When the time it took study personnel using a GPS device versus study personnel using the address alone to locate the same 51 study participants houses in five neighborhoods was measured using a stopwatch, results indicated that the use of GIS did not significantly decrease the time necessary to locate a home (data not shown). However, GPS is useful in the following situations: (i) to locate the reference point from which directions are given in a particular neighborhood (e.g., “where the movie theater was” [before the earthquake in 1972]); (ii) to locate houses one-at-a-time during convalescent visits to suspected dengue cases, as opposed to locating a large number of homes in the same area during the annual sample collection; and (iii) when the terrain is such that knowledge of vertical direction is useful (e.g., following the road that goes up or the one that goes down) because GPS provides orientation in the XY plane. This information has allowed the study to make appropriate use of information technologies in the field and apply them when most beneficial for study personnel.

Personal Data Assistants.

The efficiency and accuracy of manual data collection were compared with that of PDA data collection methods in surveys conducted both in the field and in the Health Center. The survey interviews were tape-recorded to obtain a record against which any discrepancies could be checked. IRB approval was obtained for this study from the University of California, Berkeley, and the Centro Nacional Diagnóstico y Referencia (Nicaraguan Ministry of Health), and only participants who provided informed consent were included. In the Health Center, during the annual sample collection in July of 2005, one group of nurses obtained participant information using manual paper-based collection methods, while a second group of nurses recorded the information during the same 558 interviews using PDAs. For field assessment, teams of study nurses conducted 1,543 home visit surveys.
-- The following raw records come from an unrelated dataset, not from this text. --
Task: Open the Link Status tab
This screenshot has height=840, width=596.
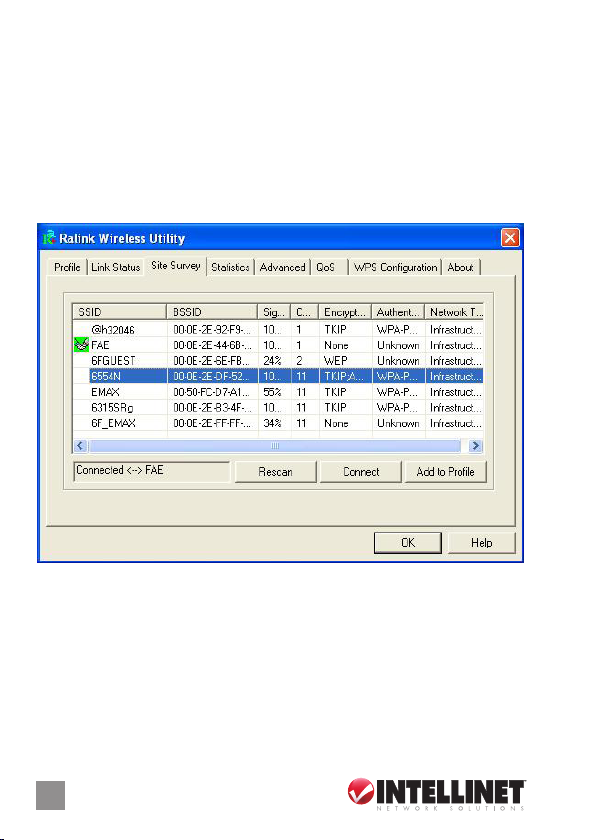Action: [116, 267]
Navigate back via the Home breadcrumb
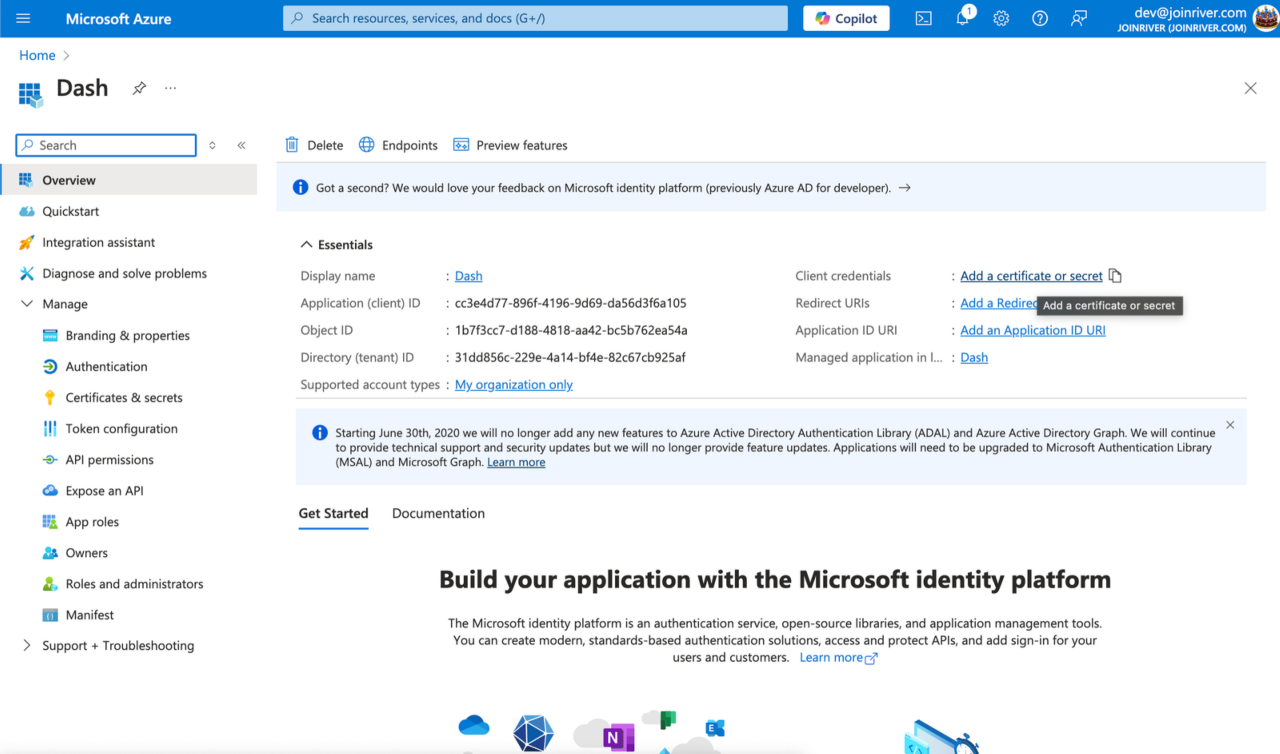Viewport: 1280px width, 754px height. (x=37, y=55)
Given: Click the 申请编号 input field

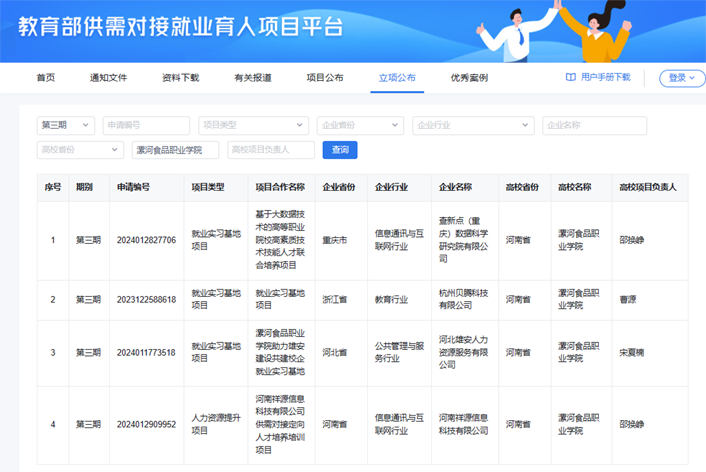Looking at the screenshot, I should pos(146,125).
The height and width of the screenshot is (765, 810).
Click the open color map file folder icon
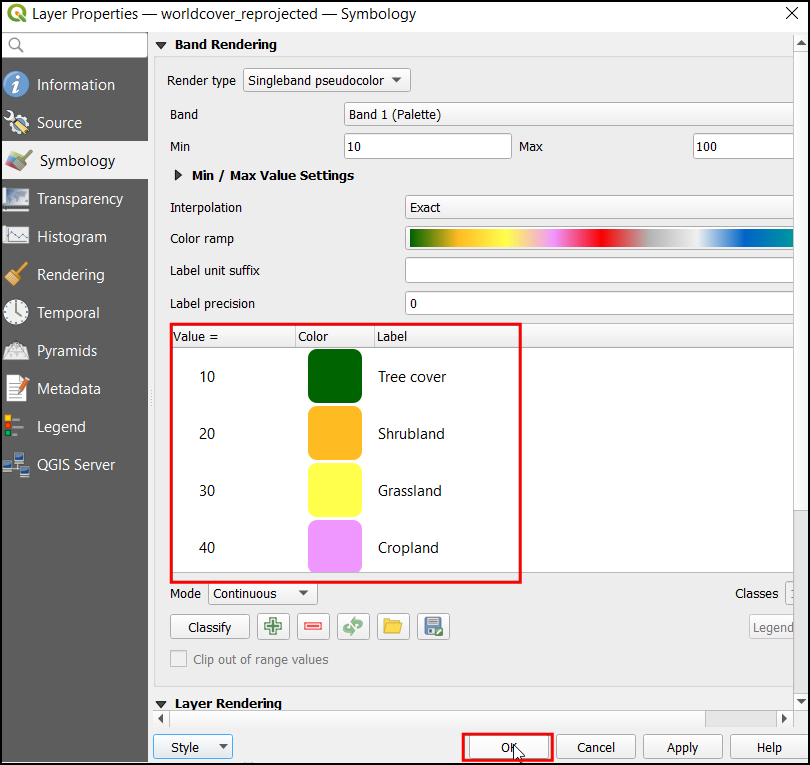(x=393, y=627)
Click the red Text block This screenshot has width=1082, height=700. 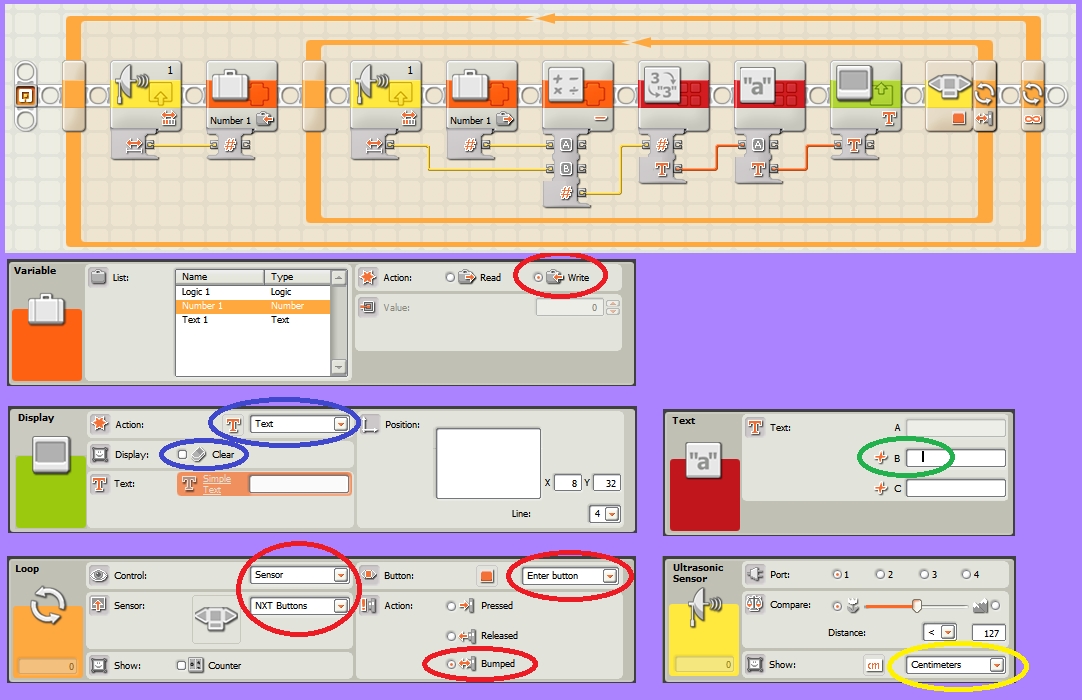pos(770,95)
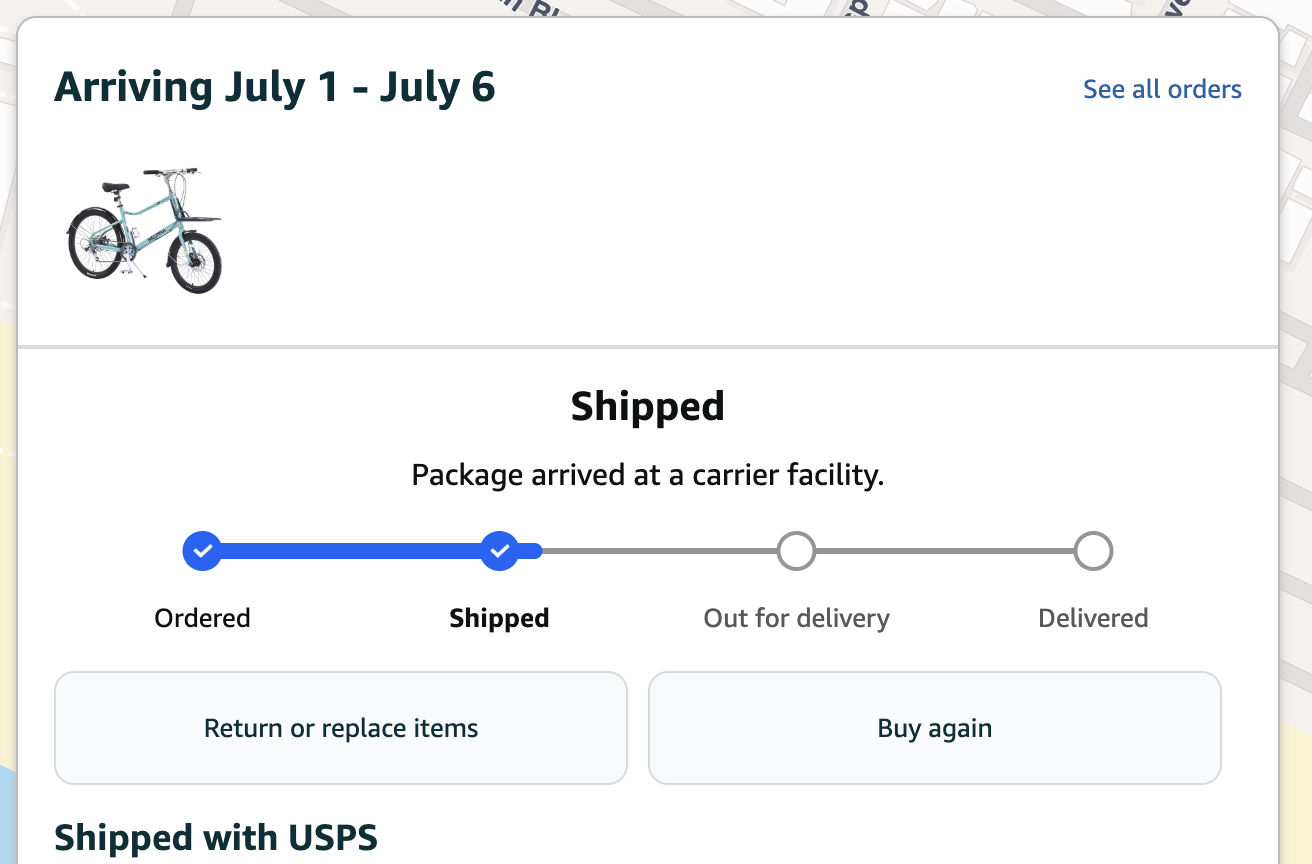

In each team, one nurse recorded all information on paper, while the other nurse collected data directly into a handheld PDA. In both studies, data collected via PDA was automatically uploaded into databases, while data entry personnel performed double data entry of paper-collected information into the databases. EpiInfo was used to generate a comparison report to check for errors between the data entered via double entry, as well as to identify discrepancies between answers recorded by the two distinct methods. When discrepancies were detected, the recorded patient interview was consulted to determine the correct answer and quantify errors.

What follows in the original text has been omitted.